Grasselli, C; Carbone, A; Panelli, P; Giambra, V; Bossi, M; Mazzoccoli, G; De Filippis, L.
Afiliación
  • Grasselli C; Department of Medicine and Surgery, University of Milan-Bicocca, Milan, Italy.
  • Carbone A; Department of Medical Sciences, Fondazione IRCCS Casa Sollievo della Sofferenza, San Giovanni Rotondo, FG, Italy.
  • Panelli P; Department of Regenerative Medicine, Fondazione IRCCS Casa Sollievo della Sofferenza, Via dei Cappuccini 1, 71013, San Giovanni Rotondo, FG, Italy.
  • Giambra V; Department of Regenerative Medicine, Fondazione IRCCS Casa Sollievo della Sofferenza, Via dei Cappuccini 1, 71013, San Giovanni Rotondo, FG, Italy.
  • Bossi M; Department of Medicine and Surgery, University of Milan-Bicocca, Milan, Italy.
  • Mazzoccoli G; Department of Medical Sciences, Fondazione IRCCS Casa Sollievo della Sofferenza, San Giovanni Rotondo, FG, Italy.
  • De Filippis L; Department of Regenerative Medicine, Fondazione IRCCS Casa Sollievo della Sofferenza, Via dei Cappuccini 1, 71013, San Giovanni Rotondo, FG, Italy. defilippis.lidia@gmail.com.
Mol Neurobiol ; 57(3): 1502-1515, 2020 Mar.
Article en En | MEDLINE | ID: mdl-31773410
Autism spectrum disorders (ASD) comprise a complex of neurodevelopmental disorders caused by a variety of genetic defects and characterized by alterations in social communication and repetitive behavior.
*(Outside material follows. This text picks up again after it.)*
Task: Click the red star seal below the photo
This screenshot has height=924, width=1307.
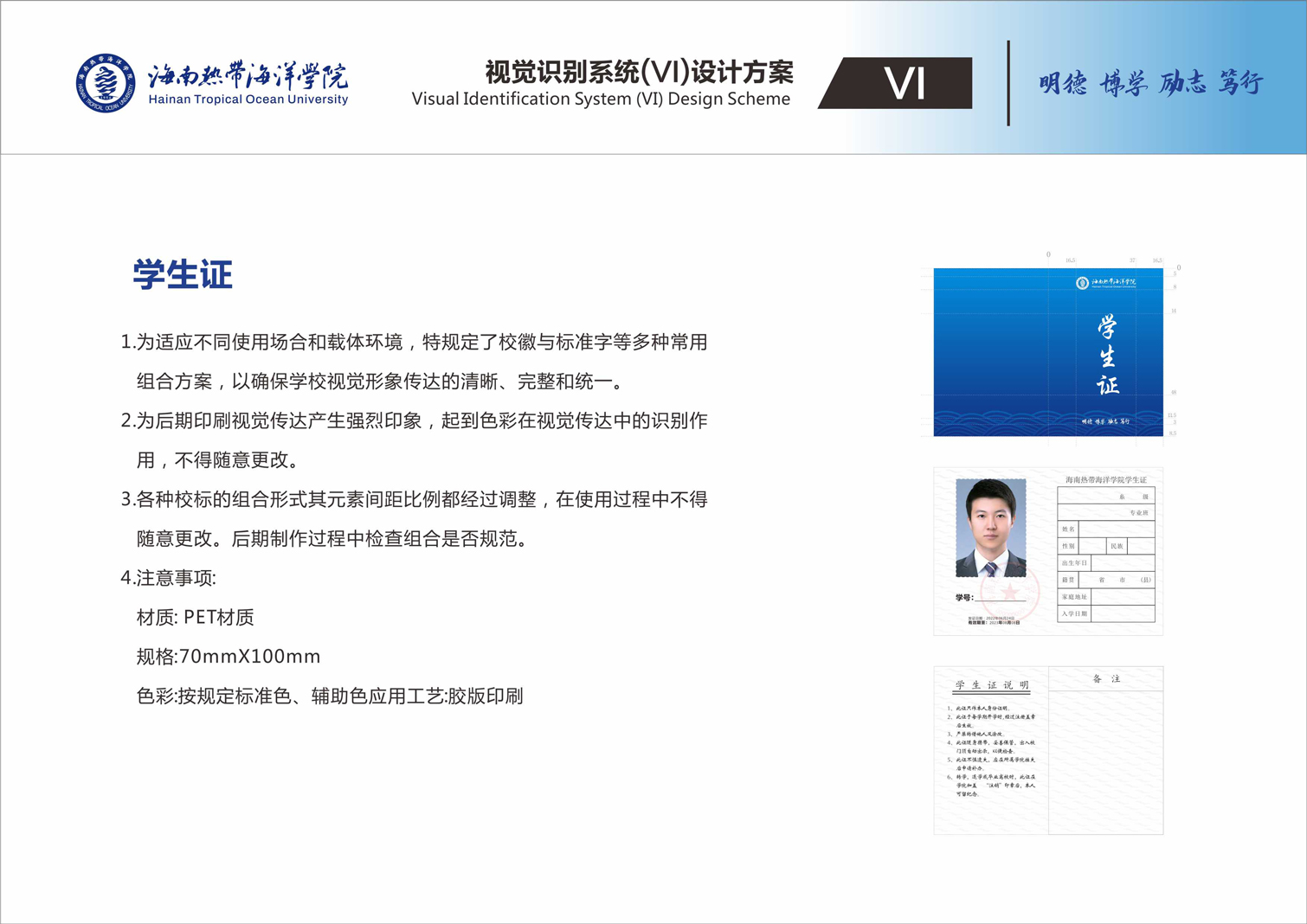Action: point(1008,593)
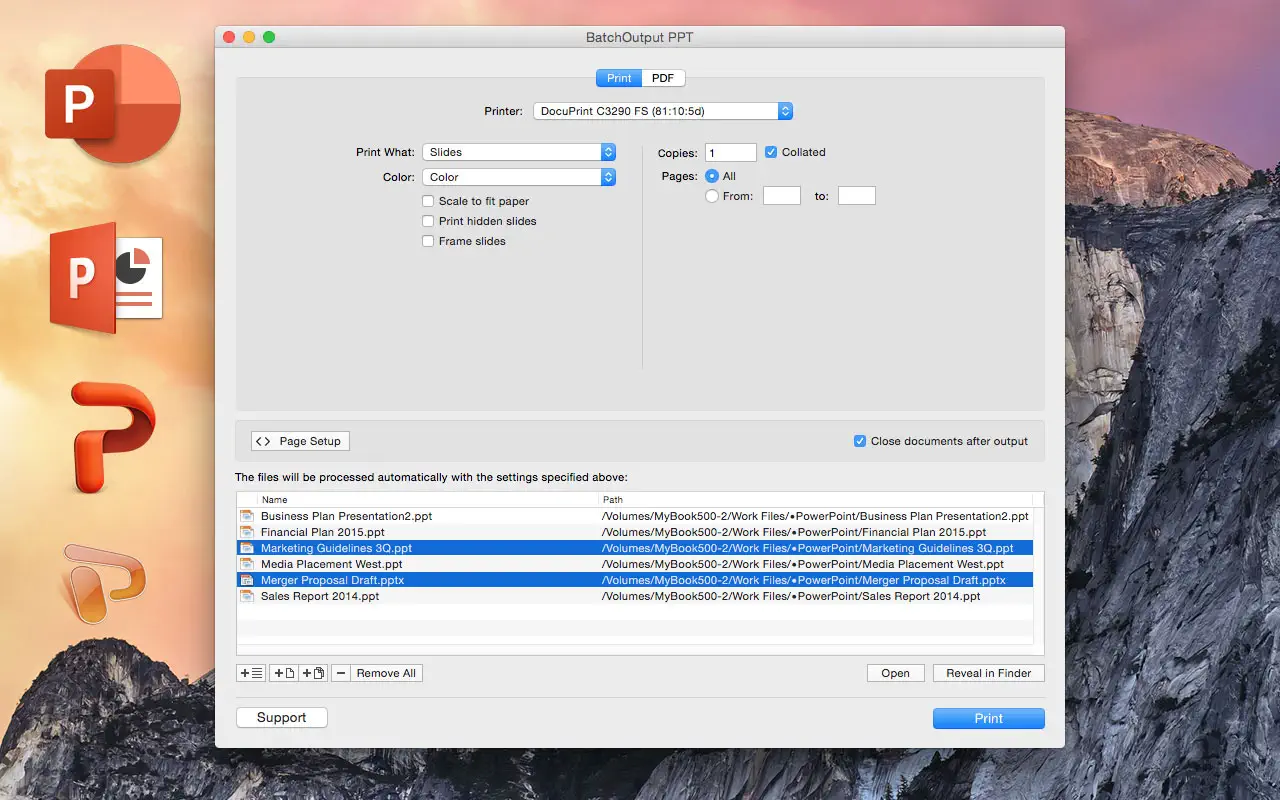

Since the mechanisms leading to early neuronal degeneration remain elusive, we chose to examine the properties of NSCs isolated from an animal model of ASD in order to evaluate whether their neurogenic potential may recapitulate the early phases of neurogenesis in the brain of ASD patients. Mutations of the gene coding for the Shank3 protein play a key role in the impairment of brain development and synaptogenesis in ASD patients. Experiments here reported show that NSCs derived from the subventricular zone (SVZ) of adult Shank3Δ11-/- (Shank3-ko) mice retain self-renewal capacity in vitro, but differentiate earlier than wild-type (wt) cells, displaying an evident endosomal/lysosomal and ubiquitin aggregation in astroglial cells together with mitochondrial impairment and inflammasome activation, suggesting that glial degeneration likely contributes to neuronal damage in ASD. These in vitro observations obtained in our disease model are consistent with data in vivo obtained in ASD patients and suggest that Shank3 deficit could affect the late phases of neurogenesis and/or the survival of mature cells rather than NSC self-renewal. This evidence supports Shank3-ko NSCs as a reliable in vitro disease model and suggests the rescue of glial cells as a therapeutic strategy to prevent neuronal degeneration in ASD.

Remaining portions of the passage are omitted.